However, there is one topic I haven’t yet broached.
As a writer (I still chuckle inwardly when I say that, but that is what I am!) I feel that I must use all of life’s experiences as fodder for my poetry or prose. And indeed I do; but out of all of the things that have happened to me, my past relationships and forays into dating have been the most eventful and emotional, yet remain the subjects I rarely – almost never – write about.
I hint at them, yes; but I don’t go into detail.
My dirty laundry remains unaired.
I have so much to say about my experiences with break-ups and dating-in-your-twenties, but none have, so far, made it onto paper (aside from two rather vague Honest Haikus…). Until now, I haven’t quite mustered the courage to look back and turn them into stories to share.
I’ve been thinking a lot more about this recently – I even chatted things over with my mentor last week – and I have come to the conclusion that I’m still simultaneously worried about crossing personal boundaries and upsetting people, while also still trying to process what the hell happened, and is still happening, years on.

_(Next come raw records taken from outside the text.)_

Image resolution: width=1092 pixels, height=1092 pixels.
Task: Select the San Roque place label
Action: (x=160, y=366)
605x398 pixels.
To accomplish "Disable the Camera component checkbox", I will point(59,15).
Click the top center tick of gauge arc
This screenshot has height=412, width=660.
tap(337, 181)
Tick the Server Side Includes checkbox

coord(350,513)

It takes a while; love and loss are hella confusing.
(Yes, I just said ‘hella’. Can I pull it off? No?)
I so desperately want to use the lessons I’ve learned, the hurt and the rushes of emotion and put them to good use, but I’ve yet to work out the best way to do this.
Perhaps some things are best left alone; perhaps it’s good to have some experiences kept secret, personal and unsaid.

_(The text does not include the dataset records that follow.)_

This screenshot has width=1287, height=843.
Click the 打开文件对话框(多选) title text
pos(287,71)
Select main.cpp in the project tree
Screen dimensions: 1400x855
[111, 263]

The problem with blogging and writing is that you get into the habit of oversharing; if everything is kindling for a poem, is anything sacred? Does everyone need to know everything about me? Isn’t it nice to have a little mystery?
We poets aren’t known for our privacy.
But I like sharing. I love telling stories and writing about my experiences and thoughts. Sharing my tales with you, with my friends, with strangers on Twitter, somehow makes me feel I’m making a bit of a mark on the world and leaving something behind; proof I existed, proof I felt…proof I was me.

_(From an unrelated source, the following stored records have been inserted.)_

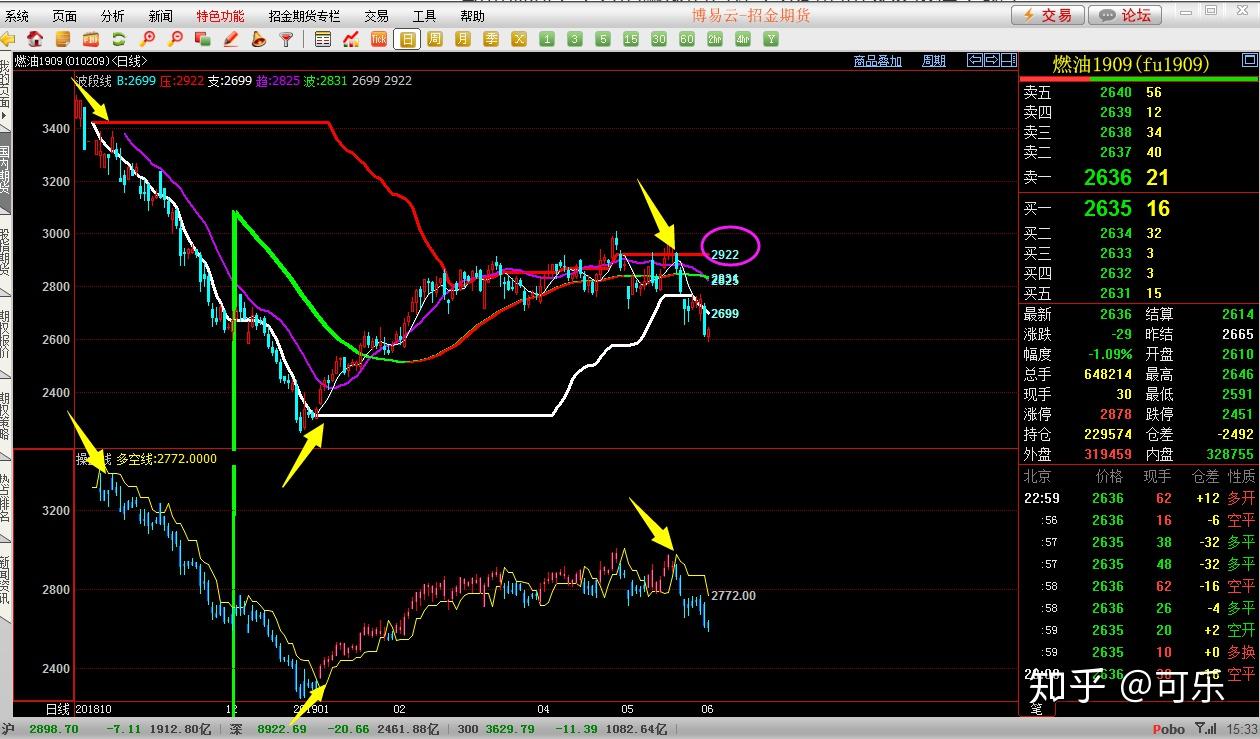This screenshot has height=739, width=1260.
Task: Open the filter funnel icon
Action: point(286,39)
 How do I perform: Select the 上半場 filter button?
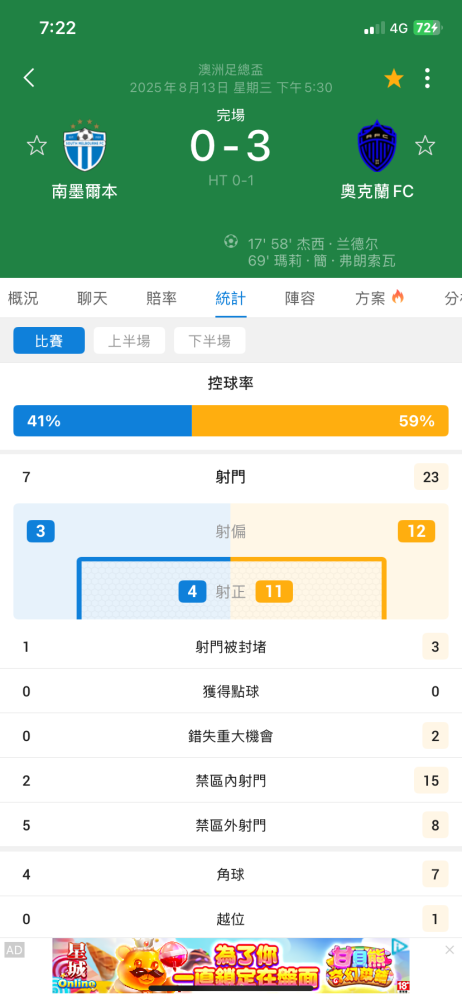130,341
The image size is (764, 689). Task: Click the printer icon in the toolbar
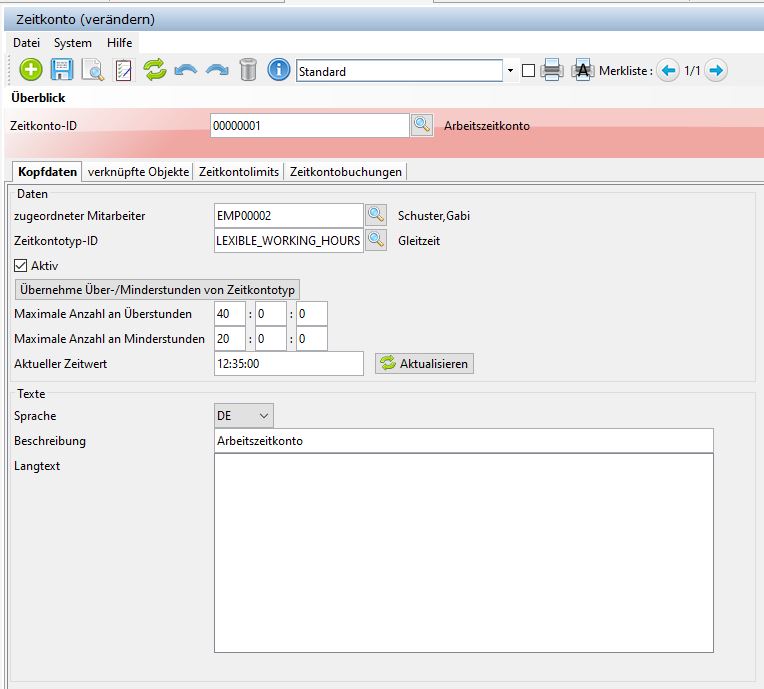pos(552,71)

So maybe I just need balance. Picking out certain memories, certain emotions, and playing with them, using them as inspiration, pairing them with my imagination to make something entirely new. Perhaps writing totally truthfully one moment, and adding a little poetic license the next; sharing, but not everything.
This year, I’m aiming to delve into these more difficult topics; it’s time. The last part of the process of the breakups that happened a decade ago and less; the chance to revisit dates that didn’t develop. An insight into my own faults; an opportunity to try and find the words for the memories and feelings that bubble up inside me.
Whether I choose to write a comedy or a tragedy, I think the main thing is balance; respecting privacy and finding a limit. I won’t be spilling too many beans; I won’t be writing with malicious intent, hell-bent on revenge. That would be unfair.
I just want to write pieces others may relate to; to entertain, and to remember, and to process.
So, if by any chance you’re reading this, and we dated, loved, or kissed; please don’t worry. I’ll be gentle. And if you’re reading this in the hope I’ll be turning my funny dating stories into prose and poetry…you’re in luck.
But I still have questions, and a lot to learn about writing about my love life – or lack of it.
What is oversharing? How do you tackle the voices that tell you that you’re revealing too much? How do you write about relationships without worrying about stepping over the line, upsetting people, or being too open? Do you keep it vague? Keep it symbolic? Indulge in a metaphor, or four?
Answers on a post-it, please; I could use a little roadside assistance on this journalistic and romantic journey of mine.